[What to do]
1. Translate this sentence from the forum thread on delivery app earnings into Spanish: "I usually have 3-4 orders an hour."
2. Write a continuation of the forum thread on delivery app earnings, beginning after its final post.
* BEGIN Given passage *
# Uber vs. Doordash vs. Postmates need your input



## UberHayden (Dec 29, 2014)

I tried a small sample size (10) deliveries with Door Dash, so it is hard to draw a conclusion just yet, but maybe someone can help me here. After you get $5 for a delivery, most tip the minimum 15% - or $2-3 - every trip averages $8, besides the occasional larger order or big tipper. Most would get almost exactly 1.5 deliveries/hour. So this is $12/hour. Uber has proven to be more for me, BUT more wear on the car. I guess my question to you Door Dashers are:

A. Is there more money on Door Dash, or am I right? Is this $9-12/hour, which sucks. 
I have yet to use Postmates so;
B. How is Postmates? Can I make closer to the $15/hr mark?

I am also aware of Uber Eats, but highly uninterested as there is no tipping, that is a no go. 

any extra advice or input is appreciated... I am in Orange County and the nearest high dollar area would probably be Newport or further South...


----------



## ITminion (Nov 30, 2016)

I'm in Sacramento and I consistently average out at $16-20/hr on any given night. I only do nights after 5pm. Most people tip pretty well up here, also the area isn't over-saturated with drivers yet, so it's consistently busy and the money is still good here. I usually have 3-4 orders an hour.


----------



## Alex Driver (Jul 26, 2018)

In terms of customers, Uber is the best you'll find. You'll still get your occasional BS, but the people of Panda Express, McDonalds, IHOP, and bar food are a LOT nicer than the entitled BS you will find doing DD or Postmates. I have not had a better experience with any other company other than Uber. Lyft sucked, Doordash sucked, but Uber driving for passenger is very good. UberEats is very good too. If you're going to do DoorDash, make sure you don't put up with BS. You will be left feeling discouraged and pissed off.


----------



## johnx (Jul 29, 2017)

I think $12 is an industry standard. People say they make more per hour all the time, but if you average out TOTAL time for just about any of these services and deduct TOTAL costs, you end up with around $10-$12 an hour.
* END Given passage *
* BEGIN Record list *
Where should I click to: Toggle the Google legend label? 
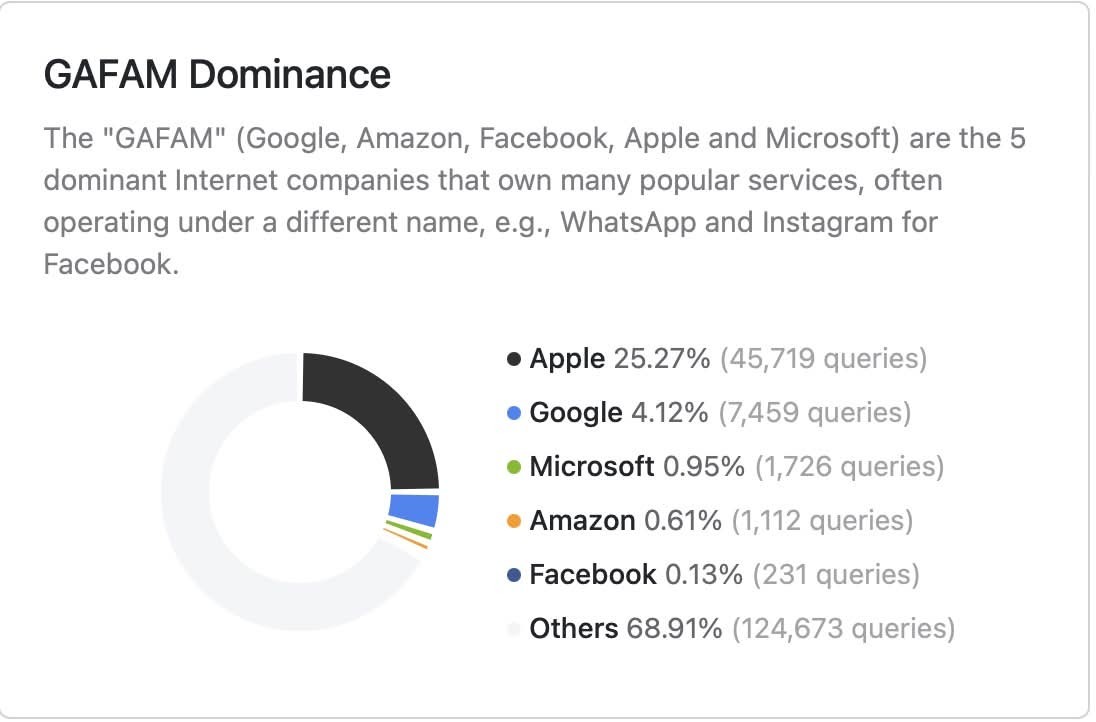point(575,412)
* END Record list *
* BEGIN Record list *
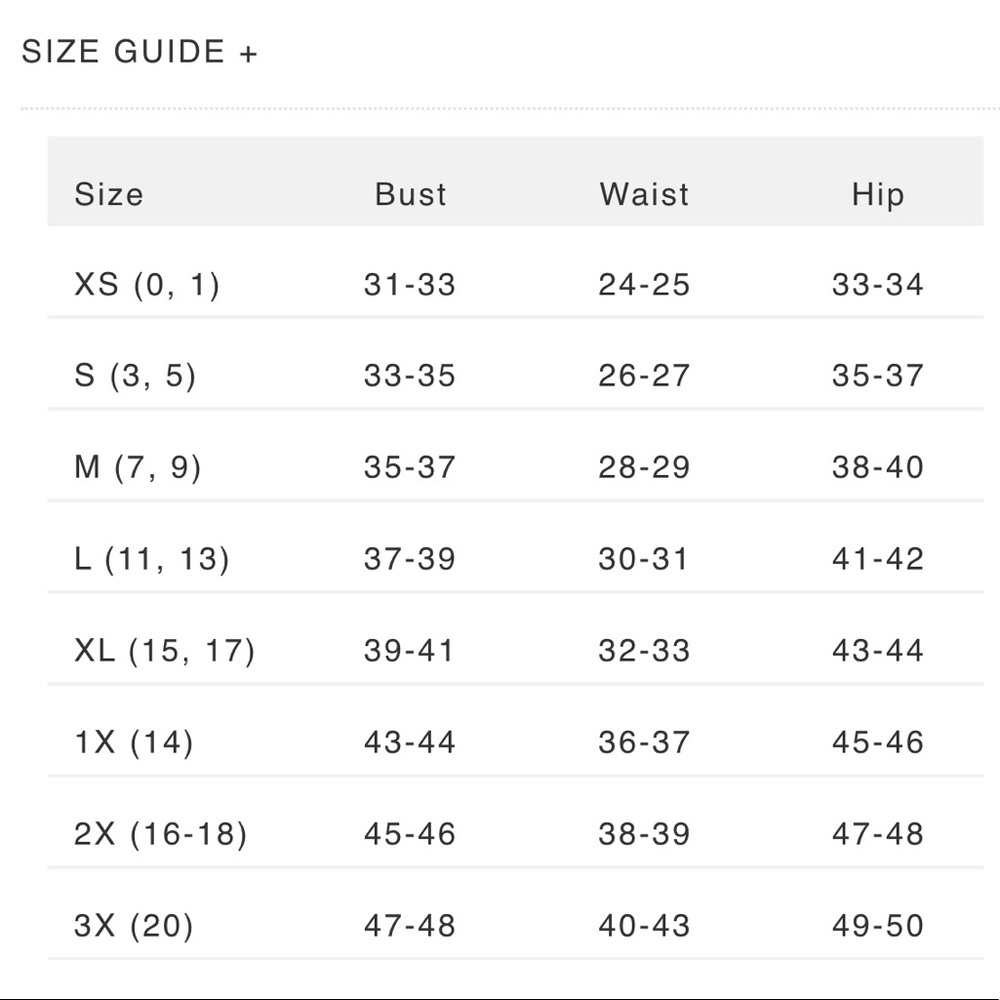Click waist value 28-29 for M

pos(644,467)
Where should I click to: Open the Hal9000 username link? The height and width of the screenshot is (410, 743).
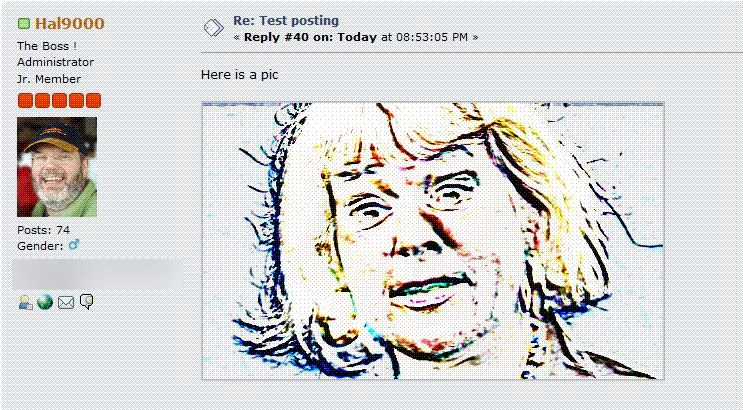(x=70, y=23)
* END Record list *
[Responses to the exercise]
1. Normalmente tengo de 3 a 4 pedidos por hora.

2.
----------



## dryverjohn (Jun 3, 2018)

Just completed the Postmates guarantee, 65 deliveries for $550. They are going to have to bump me up. Waiting for a few tips to clear, but I am at $480 with tips included on those 65 trips. It took me 6 days and I was doing Uber eats at the same time. Anytime I had to wait for an order I would leave and do an Ubereats run if available. What I absolutely hate about Postmates is having to order the food and wait. I could make a lot more if the food order was called in like Ubereats. Tips are much better with Postmates vs Driving, but the downtime waiting for food kills your income. I called in as many orders as I could. However, a lot of restaurants won't allow you to order for Postmates. I would lie to get some done, but that didn't always work. Overall, Postmates sucks. Do the guarantee, so you don't care about the tips. Take the 7/11 and burger king runs. But cancel anything that is far away. 
The one good thing is their routing and giving you another delivery before you finish the first. I can stay busy 5.-11pm everyday, too bad the pay is no better per hour than driving. It is a good supplement, for slow days. However, your car will smell like fries after picking up a huge order from five guys for a guy that doesn't leave his 3rd floor apartment.


----------



## Ab85 (Jul 17, 2016)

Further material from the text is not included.